Lastly, the best proposals are believable. They convince readers that the proposed project is not only plausible – i.e., logically possible – but also probable. Increasingly, donors are viewing their philanthropy as investments that will generate social ROI. And as investment managers, they are looking to spend their resources on organizations and projects that have a high probability of netting them a solid return.

Here are a few ways in which you can bolster a donor’s confidence in your organization’s ability to get results.

Demonstrate impact:

Success is the love language of donors. If the project you’re pitching has a track record of achieving results, then you’ll want to talk about those outcomes. Nothing boosts confidence like past performance. Be sure to showcase the quantitative and qualitative changes that have occurred in people, systems, organizations, or communities as a result of your program.

Depending on how new or proven your project is, use the following tiered methods to demonstrate real or probable impact: “We’ve done this before, and here are the results …”

  • “We haven’t done this before, but we’ve seen it done successfully by others. For example …”
  • “Nobody’s tried this before, but it aligns with best practices and/or the latest research. For example …”
  • “This is a completely new idea, but we have a track record as an organization of achieving results from innovative projects.
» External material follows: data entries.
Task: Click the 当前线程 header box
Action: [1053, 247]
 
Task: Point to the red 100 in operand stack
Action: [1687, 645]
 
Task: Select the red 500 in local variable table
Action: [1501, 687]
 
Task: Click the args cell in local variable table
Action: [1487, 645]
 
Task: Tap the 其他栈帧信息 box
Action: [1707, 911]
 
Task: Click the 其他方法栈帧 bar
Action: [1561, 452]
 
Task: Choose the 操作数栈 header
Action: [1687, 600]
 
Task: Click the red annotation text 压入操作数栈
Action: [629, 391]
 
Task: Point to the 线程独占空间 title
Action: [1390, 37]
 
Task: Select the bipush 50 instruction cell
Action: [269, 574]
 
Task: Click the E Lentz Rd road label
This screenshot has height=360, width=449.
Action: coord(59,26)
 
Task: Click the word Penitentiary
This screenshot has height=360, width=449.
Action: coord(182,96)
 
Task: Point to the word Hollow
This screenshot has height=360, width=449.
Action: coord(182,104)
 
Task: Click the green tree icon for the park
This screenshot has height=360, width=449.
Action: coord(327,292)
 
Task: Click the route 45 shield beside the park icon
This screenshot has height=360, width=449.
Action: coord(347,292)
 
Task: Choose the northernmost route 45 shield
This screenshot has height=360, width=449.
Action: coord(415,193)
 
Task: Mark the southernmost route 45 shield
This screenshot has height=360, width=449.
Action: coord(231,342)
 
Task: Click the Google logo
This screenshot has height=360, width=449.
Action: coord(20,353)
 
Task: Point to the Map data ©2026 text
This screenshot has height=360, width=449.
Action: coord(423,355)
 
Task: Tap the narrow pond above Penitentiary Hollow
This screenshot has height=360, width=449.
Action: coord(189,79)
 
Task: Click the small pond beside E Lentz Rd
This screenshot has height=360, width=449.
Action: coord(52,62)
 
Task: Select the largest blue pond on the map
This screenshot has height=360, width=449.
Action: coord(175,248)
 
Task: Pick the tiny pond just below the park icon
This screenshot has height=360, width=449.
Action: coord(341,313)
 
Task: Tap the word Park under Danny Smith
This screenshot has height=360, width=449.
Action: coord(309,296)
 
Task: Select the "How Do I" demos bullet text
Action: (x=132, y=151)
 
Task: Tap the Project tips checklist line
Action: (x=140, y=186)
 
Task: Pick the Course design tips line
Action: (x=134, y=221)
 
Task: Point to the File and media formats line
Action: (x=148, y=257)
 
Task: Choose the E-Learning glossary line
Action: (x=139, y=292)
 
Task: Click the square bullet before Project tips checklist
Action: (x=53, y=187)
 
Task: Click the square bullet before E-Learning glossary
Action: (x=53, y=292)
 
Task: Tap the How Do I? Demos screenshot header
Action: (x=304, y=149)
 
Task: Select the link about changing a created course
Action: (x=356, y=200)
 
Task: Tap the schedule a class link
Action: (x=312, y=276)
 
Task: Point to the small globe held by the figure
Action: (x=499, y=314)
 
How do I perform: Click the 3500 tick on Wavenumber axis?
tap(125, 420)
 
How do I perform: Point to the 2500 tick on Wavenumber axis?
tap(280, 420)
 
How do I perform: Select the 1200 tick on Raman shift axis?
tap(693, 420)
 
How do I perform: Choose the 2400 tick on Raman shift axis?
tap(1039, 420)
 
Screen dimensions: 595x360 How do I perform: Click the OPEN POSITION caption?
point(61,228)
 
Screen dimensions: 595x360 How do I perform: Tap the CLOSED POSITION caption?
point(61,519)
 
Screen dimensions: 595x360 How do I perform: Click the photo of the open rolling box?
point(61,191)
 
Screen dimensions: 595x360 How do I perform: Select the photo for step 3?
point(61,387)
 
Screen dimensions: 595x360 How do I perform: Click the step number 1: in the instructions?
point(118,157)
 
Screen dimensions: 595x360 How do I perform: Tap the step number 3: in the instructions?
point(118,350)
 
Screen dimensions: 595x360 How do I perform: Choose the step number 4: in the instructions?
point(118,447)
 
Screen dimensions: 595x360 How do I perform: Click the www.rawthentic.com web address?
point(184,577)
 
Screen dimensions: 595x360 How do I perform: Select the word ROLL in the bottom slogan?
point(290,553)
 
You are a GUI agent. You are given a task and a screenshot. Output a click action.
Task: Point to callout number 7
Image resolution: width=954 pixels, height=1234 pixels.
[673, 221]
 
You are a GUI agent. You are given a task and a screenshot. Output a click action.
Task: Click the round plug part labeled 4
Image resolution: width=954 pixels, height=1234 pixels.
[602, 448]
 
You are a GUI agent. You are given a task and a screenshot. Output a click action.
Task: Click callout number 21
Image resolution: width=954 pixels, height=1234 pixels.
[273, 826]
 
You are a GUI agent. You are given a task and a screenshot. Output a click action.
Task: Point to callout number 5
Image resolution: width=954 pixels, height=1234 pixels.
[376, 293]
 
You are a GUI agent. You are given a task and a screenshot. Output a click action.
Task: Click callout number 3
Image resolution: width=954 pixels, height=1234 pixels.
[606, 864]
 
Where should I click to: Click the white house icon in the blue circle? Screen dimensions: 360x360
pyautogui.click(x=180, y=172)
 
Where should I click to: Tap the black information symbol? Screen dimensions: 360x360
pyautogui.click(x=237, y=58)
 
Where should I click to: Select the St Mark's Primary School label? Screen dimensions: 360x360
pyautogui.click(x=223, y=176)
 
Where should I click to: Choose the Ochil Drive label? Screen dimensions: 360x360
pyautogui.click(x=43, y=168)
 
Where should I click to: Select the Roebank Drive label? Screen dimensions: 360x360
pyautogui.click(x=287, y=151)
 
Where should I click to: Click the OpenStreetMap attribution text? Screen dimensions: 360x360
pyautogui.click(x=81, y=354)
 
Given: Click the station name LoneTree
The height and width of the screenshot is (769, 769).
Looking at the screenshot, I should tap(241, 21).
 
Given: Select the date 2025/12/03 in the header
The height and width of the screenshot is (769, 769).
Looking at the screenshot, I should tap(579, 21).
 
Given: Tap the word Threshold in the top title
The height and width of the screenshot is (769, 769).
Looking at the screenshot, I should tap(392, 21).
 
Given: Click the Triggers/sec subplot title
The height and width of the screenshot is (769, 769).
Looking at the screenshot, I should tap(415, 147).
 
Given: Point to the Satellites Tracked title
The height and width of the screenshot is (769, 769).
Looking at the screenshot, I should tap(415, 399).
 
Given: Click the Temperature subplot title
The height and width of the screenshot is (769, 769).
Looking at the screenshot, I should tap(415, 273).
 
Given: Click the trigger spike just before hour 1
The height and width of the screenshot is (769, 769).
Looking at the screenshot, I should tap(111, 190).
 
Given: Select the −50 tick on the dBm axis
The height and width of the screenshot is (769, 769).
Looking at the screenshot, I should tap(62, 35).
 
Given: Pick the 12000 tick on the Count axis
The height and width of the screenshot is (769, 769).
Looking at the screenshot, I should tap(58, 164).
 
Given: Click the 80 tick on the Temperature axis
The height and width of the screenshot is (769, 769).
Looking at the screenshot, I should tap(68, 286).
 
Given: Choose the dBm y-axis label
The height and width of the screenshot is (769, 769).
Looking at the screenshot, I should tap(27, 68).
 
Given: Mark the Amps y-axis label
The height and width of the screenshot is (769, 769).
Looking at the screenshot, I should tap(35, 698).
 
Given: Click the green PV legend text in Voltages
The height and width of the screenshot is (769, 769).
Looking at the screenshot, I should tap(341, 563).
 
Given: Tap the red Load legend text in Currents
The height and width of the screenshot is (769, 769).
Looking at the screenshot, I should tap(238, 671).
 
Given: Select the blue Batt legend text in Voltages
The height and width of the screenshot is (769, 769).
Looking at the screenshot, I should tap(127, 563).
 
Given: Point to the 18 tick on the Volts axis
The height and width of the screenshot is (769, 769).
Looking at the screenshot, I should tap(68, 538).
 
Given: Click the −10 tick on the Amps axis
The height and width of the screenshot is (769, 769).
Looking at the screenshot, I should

For example…”

Include social proof:

When was the last time you purchased an expensive product or service without first reading a review or asking others, “Does it really work?” According to studies, 70%-80% of consumers seek the opinion of others or look at reviews before purchasing. The same is true of donors. They want to hear from third parties whether your program really works.

Consider one or all of these options to powerfully enhance credibility through social proof:

  • A testimonial from someone who has directly experienced your project
  • An endorsement from a respected leader in a peer organization (that’s right – a competitor!)
  • A recommendation from a satisfied donor


Finally, don’t underestimate the destructive power of typos and poor grammar. It may seem like a small matter, but grammatical mistakes can undermine a donor’s confidence in an organization’s ability to deliver on its promise. If you want funding to cure leukemia, but can’t seem to spell leukemia, that’s a credibility buster.

Every mom has uttered it, and it applies to funding as well: “If you want to be trusted with the big things, you must be trustworthy in the small things.” So be sure to triple-check your writing for punctuation, grammar, and accuracy. Mistakes, no matter how small, erode confidence.


The harsh truth is that it doesn’t matter how important your cause is, nor does it matter how good your organization is at addressing it. If donors don’t understand what you do (because it’s not clear or concise), or don’t care what you do (because it’s not compelling or credible), they’re not going to fund what you do.

So, if your team’s grantwriting portfolio resembles a Clint Eastwood movie – The Good, the Bad, and the Ugly – consider incorporating the Four “Cs” of great proposals that will dazzle your donors and power your projects.